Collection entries
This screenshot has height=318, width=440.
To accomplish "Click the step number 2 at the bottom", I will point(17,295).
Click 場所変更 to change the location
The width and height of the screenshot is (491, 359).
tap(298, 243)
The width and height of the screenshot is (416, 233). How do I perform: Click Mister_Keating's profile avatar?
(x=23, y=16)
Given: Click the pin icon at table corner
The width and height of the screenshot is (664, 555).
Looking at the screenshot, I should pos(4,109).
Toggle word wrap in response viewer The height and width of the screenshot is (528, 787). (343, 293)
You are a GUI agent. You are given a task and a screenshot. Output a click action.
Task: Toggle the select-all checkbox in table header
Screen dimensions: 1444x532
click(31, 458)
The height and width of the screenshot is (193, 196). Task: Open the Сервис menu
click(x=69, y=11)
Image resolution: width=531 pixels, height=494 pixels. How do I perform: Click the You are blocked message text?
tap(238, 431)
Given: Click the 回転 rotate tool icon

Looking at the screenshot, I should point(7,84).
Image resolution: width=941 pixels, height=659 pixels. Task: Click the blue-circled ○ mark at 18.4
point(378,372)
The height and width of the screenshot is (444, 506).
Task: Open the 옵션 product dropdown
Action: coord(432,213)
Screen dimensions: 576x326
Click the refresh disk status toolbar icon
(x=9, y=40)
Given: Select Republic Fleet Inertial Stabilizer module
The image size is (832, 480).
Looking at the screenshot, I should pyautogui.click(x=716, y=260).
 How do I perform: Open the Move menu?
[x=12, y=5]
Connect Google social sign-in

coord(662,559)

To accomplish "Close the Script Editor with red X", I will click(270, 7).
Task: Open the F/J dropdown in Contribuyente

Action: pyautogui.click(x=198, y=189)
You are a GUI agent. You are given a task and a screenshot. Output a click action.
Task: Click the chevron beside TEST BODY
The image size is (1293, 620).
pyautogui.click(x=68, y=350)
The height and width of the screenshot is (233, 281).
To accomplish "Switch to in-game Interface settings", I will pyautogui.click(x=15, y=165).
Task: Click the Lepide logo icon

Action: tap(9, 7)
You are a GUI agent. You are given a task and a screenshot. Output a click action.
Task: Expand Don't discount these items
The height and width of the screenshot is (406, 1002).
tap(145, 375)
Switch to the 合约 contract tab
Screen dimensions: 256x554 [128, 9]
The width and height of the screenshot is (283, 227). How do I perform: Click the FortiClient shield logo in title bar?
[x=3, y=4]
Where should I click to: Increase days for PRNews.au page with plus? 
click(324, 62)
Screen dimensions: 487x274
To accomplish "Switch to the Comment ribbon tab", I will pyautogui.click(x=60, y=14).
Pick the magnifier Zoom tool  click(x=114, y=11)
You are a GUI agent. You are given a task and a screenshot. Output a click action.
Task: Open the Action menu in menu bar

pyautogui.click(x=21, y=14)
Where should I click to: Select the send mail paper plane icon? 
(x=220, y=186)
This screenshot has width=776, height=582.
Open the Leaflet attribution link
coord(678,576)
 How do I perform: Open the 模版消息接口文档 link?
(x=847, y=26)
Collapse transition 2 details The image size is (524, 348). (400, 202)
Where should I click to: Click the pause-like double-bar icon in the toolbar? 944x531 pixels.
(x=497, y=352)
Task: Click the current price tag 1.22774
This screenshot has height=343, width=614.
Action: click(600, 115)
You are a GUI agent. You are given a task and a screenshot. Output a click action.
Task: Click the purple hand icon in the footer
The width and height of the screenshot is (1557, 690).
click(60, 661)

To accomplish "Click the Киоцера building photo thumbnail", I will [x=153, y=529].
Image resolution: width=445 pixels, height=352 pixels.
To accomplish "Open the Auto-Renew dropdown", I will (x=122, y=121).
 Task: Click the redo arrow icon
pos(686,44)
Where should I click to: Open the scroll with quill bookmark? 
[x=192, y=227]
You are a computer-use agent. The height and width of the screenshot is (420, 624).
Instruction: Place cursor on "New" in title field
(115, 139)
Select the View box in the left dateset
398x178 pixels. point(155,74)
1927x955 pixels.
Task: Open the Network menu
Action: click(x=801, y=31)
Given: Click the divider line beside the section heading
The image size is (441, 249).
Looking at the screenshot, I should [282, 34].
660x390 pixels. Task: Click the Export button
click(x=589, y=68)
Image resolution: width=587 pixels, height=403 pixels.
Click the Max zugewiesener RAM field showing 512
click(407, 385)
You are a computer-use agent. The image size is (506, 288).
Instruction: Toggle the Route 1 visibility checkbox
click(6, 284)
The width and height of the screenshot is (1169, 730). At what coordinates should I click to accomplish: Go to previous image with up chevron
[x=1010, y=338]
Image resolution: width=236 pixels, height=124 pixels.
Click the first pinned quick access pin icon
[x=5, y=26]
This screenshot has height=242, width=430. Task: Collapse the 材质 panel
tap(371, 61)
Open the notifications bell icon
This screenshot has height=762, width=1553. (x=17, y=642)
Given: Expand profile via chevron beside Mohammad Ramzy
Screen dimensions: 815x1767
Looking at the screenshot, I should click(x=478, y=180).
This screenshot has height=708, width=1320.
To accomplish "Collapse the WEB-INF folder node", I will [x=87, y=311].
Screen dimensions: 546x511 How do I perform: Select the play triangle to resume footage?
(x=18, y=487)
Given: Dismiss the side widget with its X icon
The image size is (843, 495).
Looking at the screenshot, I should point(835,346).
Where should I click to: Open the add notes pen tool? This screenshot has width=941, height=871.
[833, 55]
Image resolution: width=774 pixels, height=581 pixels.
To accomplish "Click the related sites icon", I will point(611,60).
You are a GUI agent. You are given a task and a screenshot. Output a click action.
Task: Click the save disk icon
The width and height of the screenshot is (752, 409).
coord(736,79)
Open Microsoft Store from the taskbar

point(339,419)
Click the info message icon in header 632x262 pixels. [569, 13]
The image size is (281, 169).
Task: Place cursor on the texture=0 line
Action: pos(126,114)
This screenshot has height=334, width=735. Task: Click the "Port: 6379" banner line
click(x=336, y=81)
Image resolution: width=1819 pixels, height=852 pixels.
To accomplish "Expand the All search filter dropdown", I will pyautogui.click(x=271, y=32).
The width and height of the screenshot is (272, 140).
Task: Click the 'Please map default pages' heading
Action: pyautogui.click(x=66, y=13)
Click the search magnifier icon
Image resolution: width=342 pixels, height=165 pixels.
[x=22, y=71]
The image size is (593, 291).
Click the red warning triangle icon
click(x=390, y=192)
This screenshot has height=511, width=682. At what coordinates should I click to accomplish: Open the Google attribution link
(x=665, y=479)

### What is being asked
Your task is to output the full set of records exactly as presented.

### Output of the task
This screenshot has height=318, width=440.
To accomplish "Click the step number 2 at the bottom", I will point(17,295).
Click 場所変更 to change the location
The width and height of the screenshot is (491, 359).
tap(298, 243)
The width and height of the screenshot is (416, 233). How do I perform: Click Mister_Keating's profile avatar?
(x=23, y=16)
Given: Click the pin icon at table corner
The width and height of the screenshot is (664, 555).
Looking at the screenshot, I should pos(4,109).
Toggle word wrap in response viewer The height and width of the screenshot is (528, 787). (343, 293)
You are a GUI agent. You are given a task and a screenshot. Output a click action.
Task: Toggle the select-all checkbox in table header
Screen dimensions: 1444x532
click(31, 458)
The height and width of the screenshot is (193, 196). Task: Open the Сервис menu
click(x=69, y=11)
Image resolution: width=531 pixels, height=494 pixels. How do I perform: Click the You are blocked message text?
tap(238, 431)
Given: Click the 回転 rotate tool icon

Looking at the screenshot, I should point(7,84).
Image resolution: width=941 pixels, height=659 pixels. Task: Click the blue-circled ○ mark at 18.4
point(378,372)
The height and width of the screenshot is (444, 506).
Task: Open the 옵션 product dropdown
Action: coord(432,213)
Screen dimensions: 576x326
Click the refresh disk status toolbar icon
(x=9, y=40)
Given: Select Republic Fleet Inertial Stabilizer module
The image size is (832, 480).
Looking at the screenshot, I should pyautogui.click(x=716, y=260).
 How do I perform: Open the Move menu?
[x=12, y=5]
Connect Google social sign-in

coord(662,559)

To accomplish "Close the Script Editor with red X", I will click(270, 7).
Task: Open the F/J dropdown in Contribuyente

Action: pyautogui.click(x=198, y=189)
You are a GUI agent. You are given a task and a screenshot. Output a click action.
Task: Click the chevron beside TEST BODY
The image size is (1293, 620).
pyautogui.click(x=68, y=350)
The height and width of the screenshot is (233, 281).
To accomplish "Switch to in-game Interface settings", I will pyautogui.click(x=15, y=165).
Task: Click the Lepide logo icon

Action: tap(9, 7)
You are a GUI agent. You are given a task and a screenshot. Output a click action.
Task: Expand Don't discount these items
The height and width of the screenshot is (406, 1002).
tap(145, 375)
Switch to the 合约 contract tab
Screen dimensions: 256x554 [128, 9]
The width and height of the screenshot is (283, 227). How do I perform: Click the FortiClient shield logo in title bar?
[x=3, y=4]
Where should I click to: Increase days for PRNews.au page with plus? 
click(324, 62)
Screen dimensions: 487x274
To accomplish "Switch to the Comment ribbon tab", I will pyautogui.click(x=60, y=14).
Pick the magnifier Zoom tool  click(x=114, y=11)
You are a GUI agent. You are given a task and a screenshot. Output a click action.
Task: Open the Action menu in menu bar

pyautogui.click(x=21, y=14)
Where should I click to: Select the send mail paper plane icon? 
(x=220, y=186)
This screenshot has width=776, height=582.
Open the Leaflet attribution link
coord(678,576)
 How do I perform: Open the 模版消息接口文档 link?
(x=847, y=26)
Collapse transition 2 details The image size is (524, 348). (400, 202)
Where should I click to: Click the pause-like double-bar icon in the toolbar? 944x531 pixels.
(x=497, y=352)
Task: Click the current price tag 1.22774
This screenshot has height=343, width=614.
Action: click(600, 115)
You are a GUI agent. You are given a task and a screenshot. Output a click action.
Task: Click the purple hand icon in the footer
The width and height of the screenshot is (1557, 690).
click(60, 661)

To accomplish "Click the Киоцера building photo thumbnail", I will [x=153, y=529].
Image resolution: width=445 pixels, height=352 pixels.
To accomplish "Open the Auto-Renew dropdown", I will (x=122, y=121).
 Task: Click the redo arrow icon
pos(686,44)
Where should I click to: Open the scroll with quill bookmark? 
[x=192, y=227]
You are a computer-use agent. The height and width of the screenshot is (420, 624).
Instruction: Place cursor on "New" in title field
(115, 139)
Select the View box in the left dateset
398x178 pixels. point(155,74)
1927x955 pixels.
Task: Open the Network menu
Action: click(x=801, y=31)
Given: Click the divider line beside the section heading
The image size is (441, 249).
Looking at the screenshot, I should [282, 34].
660x390 pixels. Task: Click the Export button
click(x=589, y=68)
Image resolution: width=587 pixels, height=403 pixels.
Click the Max zugewiesener RAM field showing 512
click(407, 385)
You are a computer-use agent. The image size is (506, 288).
Instruction: Toggle the Route 1 visibility checkbox
click(6, 284)
The width and height of the screenshot is (1169, 730). At what coordinates should I click to accomplish: Go to previous image with up chevron
[x=1010, y=338]
Image resolution: width=236 pixels, height=124 pixels.
Click the first pinned quick access pin icon
[x=5, y=26]
This screenshot has height=242, width=430. Task: Collapse the 材质 panel
tap(371, 61)
Open the notifications bell icon
This screenshot has height=762, width=1553. (x=17, y=642)
Given: Expand profile via chevron beside Mohammad Ramzy
Screen dimensions: 815x1767
Looking at the screenshot, I should click(x=478, y=180).
This screenshot has height=708, width=1320.
To accomplish "Collapse the WEB-INF folder node", I will [x=87, y=311].
Screen dimensions: 546x511 How do I perform: Select the play triangle to resume footage?
(x=18, y=487)
Given: Dismiss the side widget with its X icon
The image size is (843, 495).
Looking at the screenshot, I should point(835,346).
Where should I click to: Open the add notes pen tool? This screenshot has width=941, height=871.
[833, 55]
Image resolution: width=774 pixels, height=581 pixels.
To accomplish "Click the related sites icon", I will point(611,60).
You are a GUI agent. You are given a task and a screenshot. Output a click action.
Task: Click the save disk icon
The width and height of the screenshot is (752, 409).
coord(736,79)
Open Microsoft Store from the taskbar

point(339,419)
Click the info message icon in header 632x262 pixels. [569, 13]
The image size is (281, 169).
Task: Place cursor on the texture=0 line
Action: pos(126,114)
This screenshot has height=334, width=735. Task: Click the "Port: 6379" banner line
click(x=336, y=81)
Image resolution: width=1819 pixels, height=852 pixels.
To accomplish "Expand the All search filter dropdown", I will pyautogui.click(x=271, y=32).
The width and height of the screenshot is (272, 140).
Task: Click the 'Please map default pages' heading
Action: pyautogui.click(x=66, y=13)
Click the search magnifier icon
Image resolution: width=342 pixels, height=165 pixels.
[x=22, y=71]
The image size is (593, 291).
Click the red warning triangle icon
click(x=390, y=192)
This screenshot has height=511, width=682. At what coordinates should I click to accomplish: Open the Google attribution link
(x=665, y=479)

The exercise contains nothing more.